同級生ではないし、友達というのも違う気がする。親戚でもないし……。
「私は東堂香織よ! 涼夜君の仲間なの!」
戸惑う僕のことなんて露知らず、自己紹介を済ませる東堂。仲間ってなんだよ仲間って。
戦隊物かよ。
「な、仲間……?」
「こいつ、ちょっと変わってるから気にしないでくれ」
本当はちょっとどころじゃないんだけどさ。
「あなたの名前を教えて頂戴! 涼夜君のことをどうして知っているの? 涼夜君はあなたのこと知らないらしいのだけれど!」
何を言い出すんだこのバカは。
「おい。言ったよな? 余計なこと言うなって」
「だって涼夜君言ってたじゃない! 全く記憶にないって!」
「いや、そう……だけど、そうじゃないんだよ! もうちょい空気ってもんをだな……」
本能で動いている猿には、言うだけ無駄な気がする……。
東堂の感情円は、依然純白のままで、少しも悪意がないことが分かる。悪意のないことが、こんなにも面倒だとは思わなかった……。
無邪気なならず者というのはタチが悪い。
「えーと……ごめん。どこかで会ったことあるっけ?」
仕方無く堂本姉に尋ねると、苦笑いを浮かべながら目を伏せられる。
大きく息を吐いた後、彼女は僕の目を真っ直ぐ見て、衝撃の事実を告げた。
「えっと、一色君と同じ学科の、堂本三奈です。講義の時に何度か、隣りの席に座ったことあるんだけどなあ……」
「えっ、嘘。……ごめん」
全く記憶にない。
大学の講義は席が自由だし、いちいち隣に座る人の顔なんて気にしていないし。それに顔を見ると感情円も目に入っちゃうし……。
「いいよ、気にしないで。一色君は一匹狼! って感じだもんね」
別に一匹狼っていうわけじゃない。単純に友達がいないだけなんだけどさ。
堂本姉の表情は、全く気にしていないと言わんばかりに笑顔なんだけど、感情円が真っ青なんだよな……。
そんなに悲しまれると、すごい申し訳なくなる。
これからは、隣に座った人の顔くらいは気にしておこう。
ちなみに、こんな空気にした超本人は、隣の席で両足をプラプラと揺らしている。本当、自由人だな……。

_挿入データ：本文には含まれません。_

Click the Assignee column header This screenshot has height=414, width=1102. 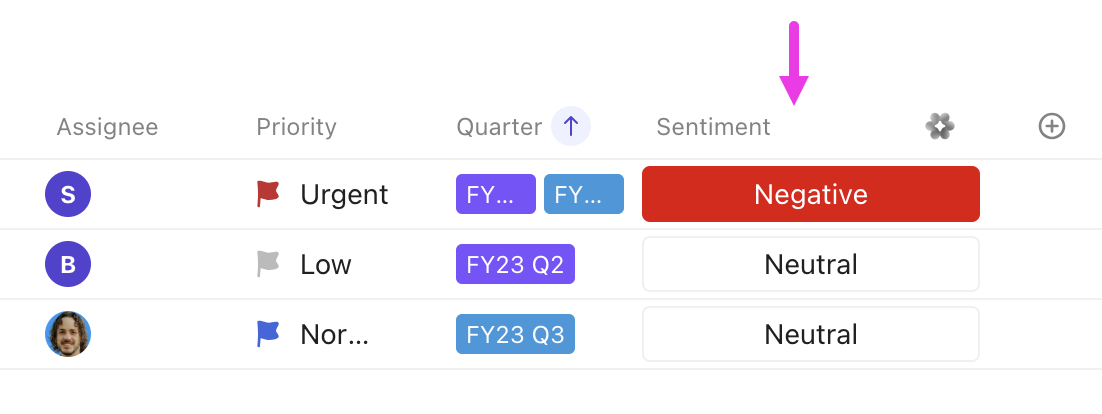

「でさ、今日はどうしたの? 優太と一色君って知り合いだったの?」
「いや、そういうわけじゃないんだけど……さっきショッピングモールで知り合ったばかりなんだ。ちょっと話があって来たんだ」
堂本姉は、不思議そうに首を傾げる。
「あー……どうする堂本君。自分で話すか? 話しにくいなら、僕が話してもいいけど」
「……お願いします」
「分かった。ちょっと、冷静に聞いて欲しいんだけど──」
僕は今日の出来事を話し始めた。